Why it went south: “The prime reason this effort failed was simply due to individuals being placed into positions where they did not have the proper education, experience or skill set to handle the project or specific business unit. There is nothing wrong with an organization wanting to handle a project in-house, but you must be fully willing to commit and ensure the individuals involved in the project have the necessary knowledge and/or tools to be successful. Engaging a third-party expert to ensure a successful implementation, even in a temporary consulting capacity, will save a hundred different headaches later.”
– Brandin Parrett, OMG LLC
What happened: “We worked with a client with a number of operations spread out over several states. Some of those locations were obtained through acquisition and each of those locations had its own P&L to manage, although corporate [headquarters] prescribed many of the logistics and purchasing solutions. Products and needs varied greatly by locations.”

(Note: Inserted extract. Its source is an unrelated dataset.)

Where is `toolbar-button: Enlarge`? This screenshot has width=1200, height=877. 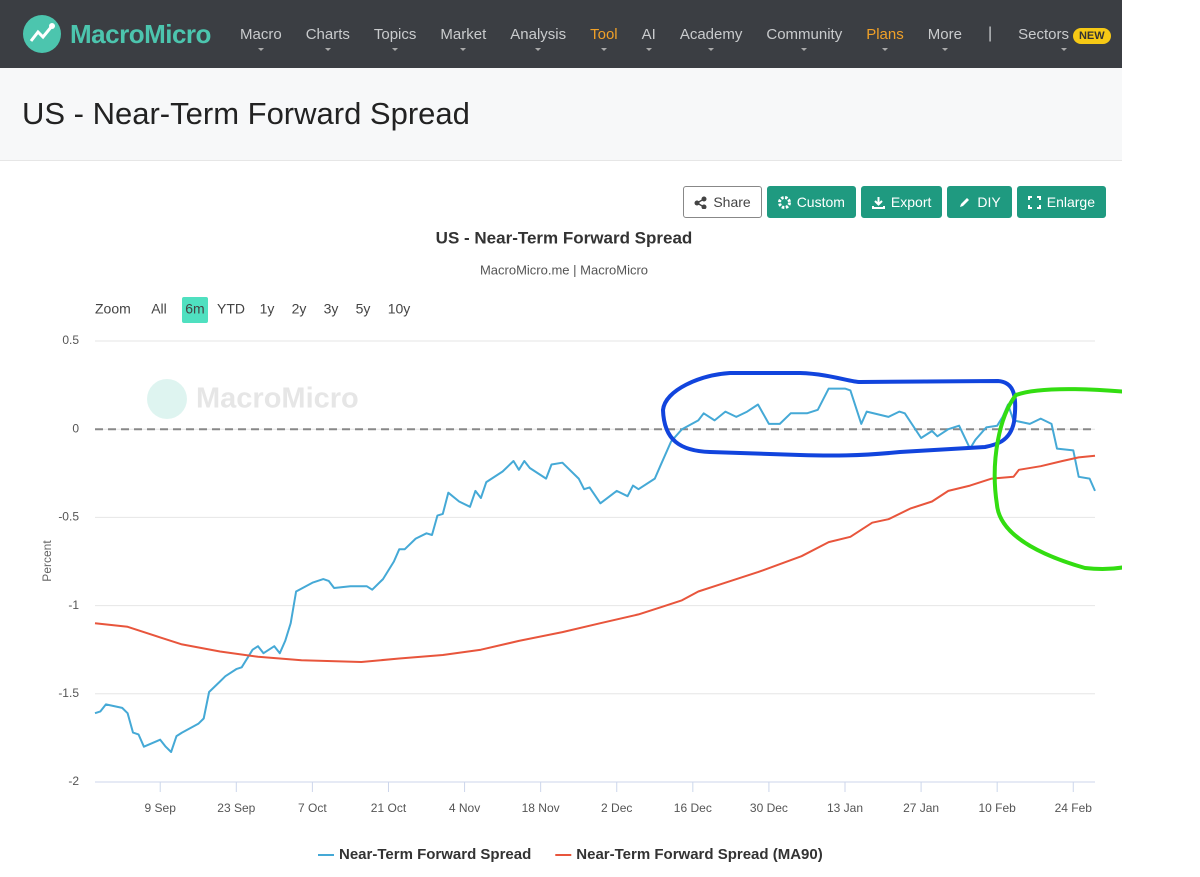
toolbar-button: Enlarge is located at coordinates (1061, 202).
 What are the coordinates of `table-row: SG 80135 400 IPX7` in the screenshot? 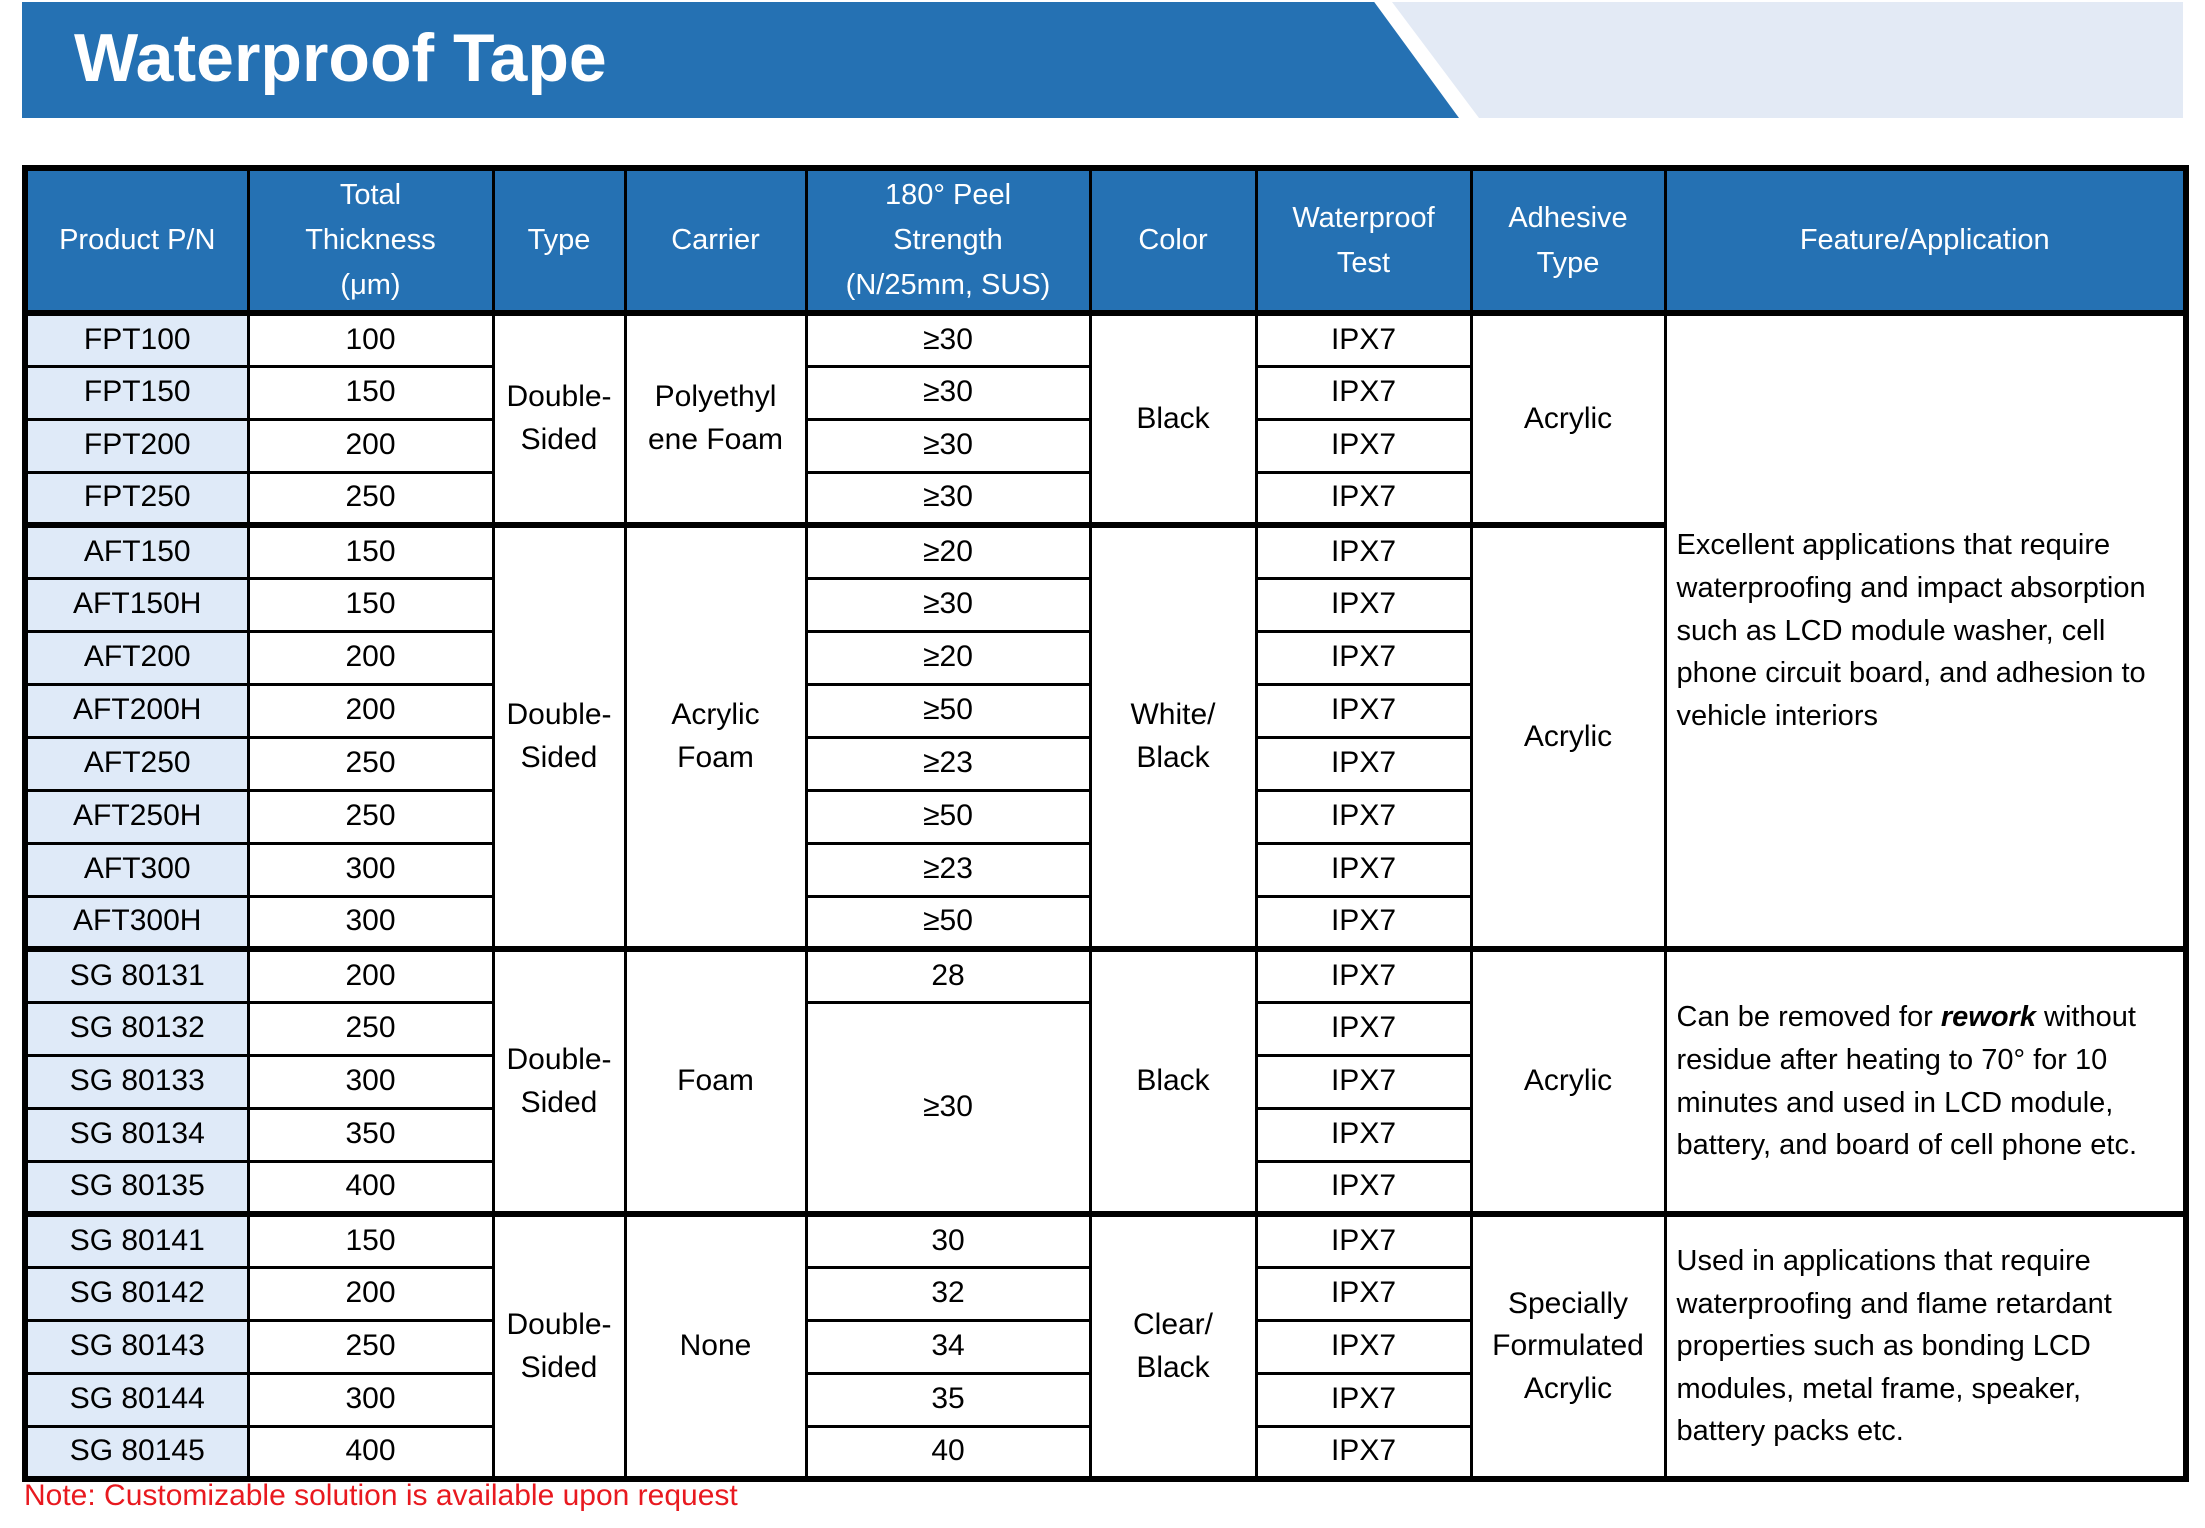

Why it went south: “The overall effort missed the mark in a swift and catastrophic fashion due to several factors. The customer conducted very poor internal change management. They did not ‘sell’ the program internally. Rather they mandated it from a Shared Services platform. In reality, Shared Services did not own the P&L, and really couldn’t hold the locations accountable. The solution set that was developed with Shared Services missed the mark as well. This was due to the fact that they did not have good access to data, and more importantly, an understanding of the data. Field locations were on several different ordering platforms. Shared Services misrepresented the simplicity of the process in supporting the field locations.
“Here’s what to do:
• Perform the due diligence and follow your own process and learning. Do not assume the client has it taken care of or paved the pathway themselves.
• Most large organizations are in fact disjointed. Get out and talk to the local folks yourself. Listen to their needs and issues, and ask them questions about their processes and data. You’ll be surprised what you learn.
• Pilot your implementation. Don’t fall for customers pressing you for the ‘big bang’ implementation. In rare circumstances where this must happen, understand all of the risks, over communicate and have a viable backup plan.”
– Tom Wengrowski, TRIOSE
What happened: “A large teaching hospital in the Northeast had more than 10 separate internal and external transportation operations meeting its intra-system transportation needs. The system knew they had an issue but had no clear picture of how much this waste and overlap was costing them. As a result of the fragmentation, more than 60 percent of the transportation was taking place on an on-demand basis and there was significant expense for third party overnight shipment between facilities.”
Why it went south: “The reason behind the failure is one that we see frequently. Transportation was thought of as a low-value cost center instead of the strategic asset that it could be in the hands of an expert. Health systems have a lot to focus on today. Outsourcing non-clinical activities, such as transportation, to specialists allows health systems to create an expert-level transportation asset, without distracting from their core mission.”